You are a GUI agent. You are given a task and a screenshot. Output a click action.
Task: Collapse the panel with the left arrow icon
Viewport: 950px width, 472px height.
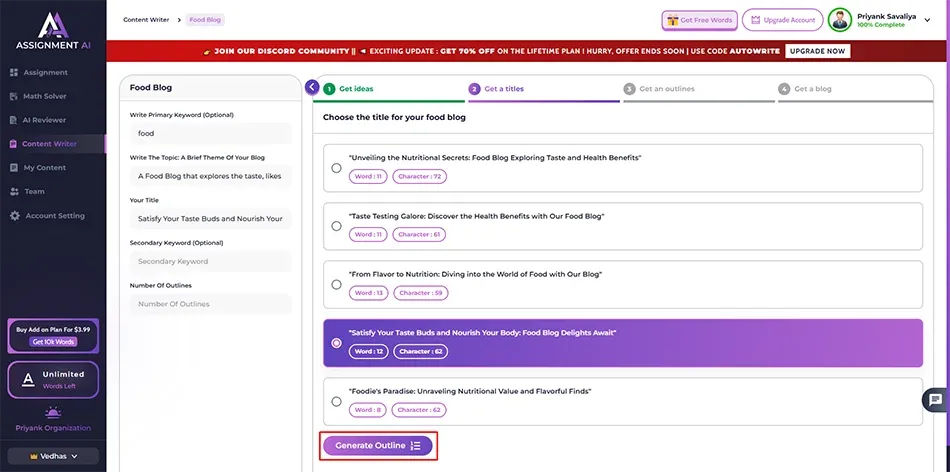tap(312, 88)
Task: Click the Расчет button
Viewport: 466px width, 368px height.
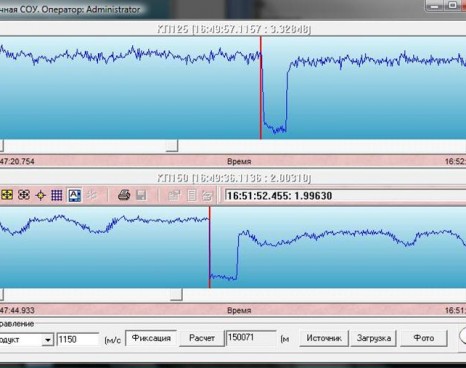Action: (x=202, y=338)
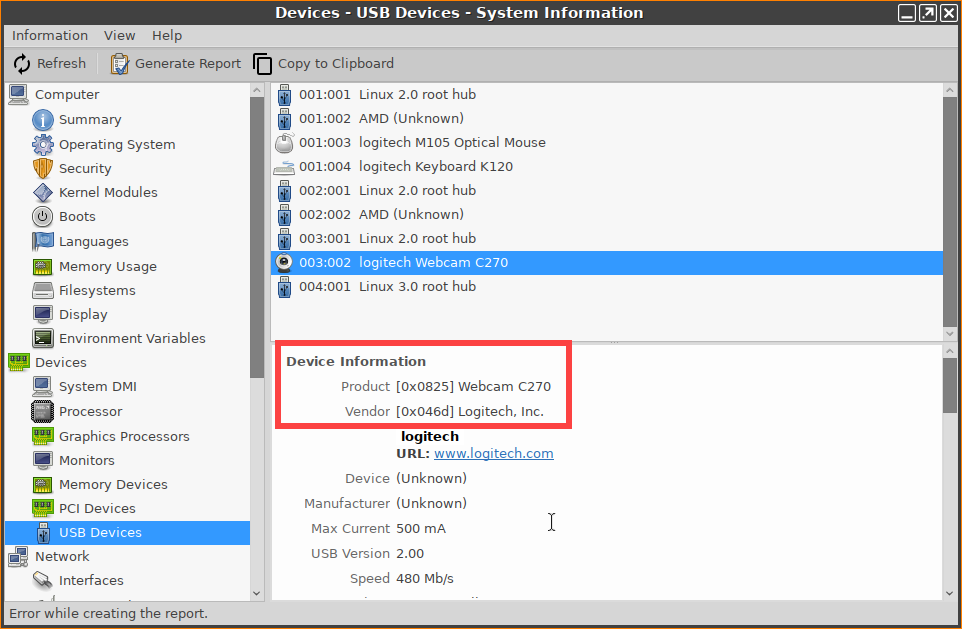The height and width of the screenshot is (629, 962).
Task: Refresh the USB device information
Action: (x=49, y=63)
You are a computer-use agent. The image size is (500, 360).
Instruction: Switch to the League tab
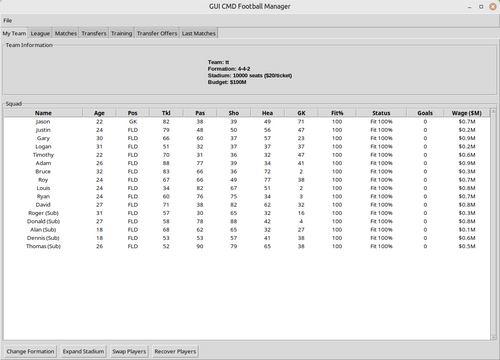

TRY IT: Reproduce exactly, and only, the lines from the one with "Task: Click the Расчет button" to the final line of the listing above; the pictures are to be left out.

RESULT OF THE EXERCISE:
Task: Click the Расчет button
Viewport: 466px width, 368px height.
Action: (x=202, y=338)
The height and width of the screenshot is (629, 962).
Task: Refresh the USB device information
Action: (x=49, y=63)
You are a computer-use agent. The image size is (500, 360).
Instruction: Switch to the League tab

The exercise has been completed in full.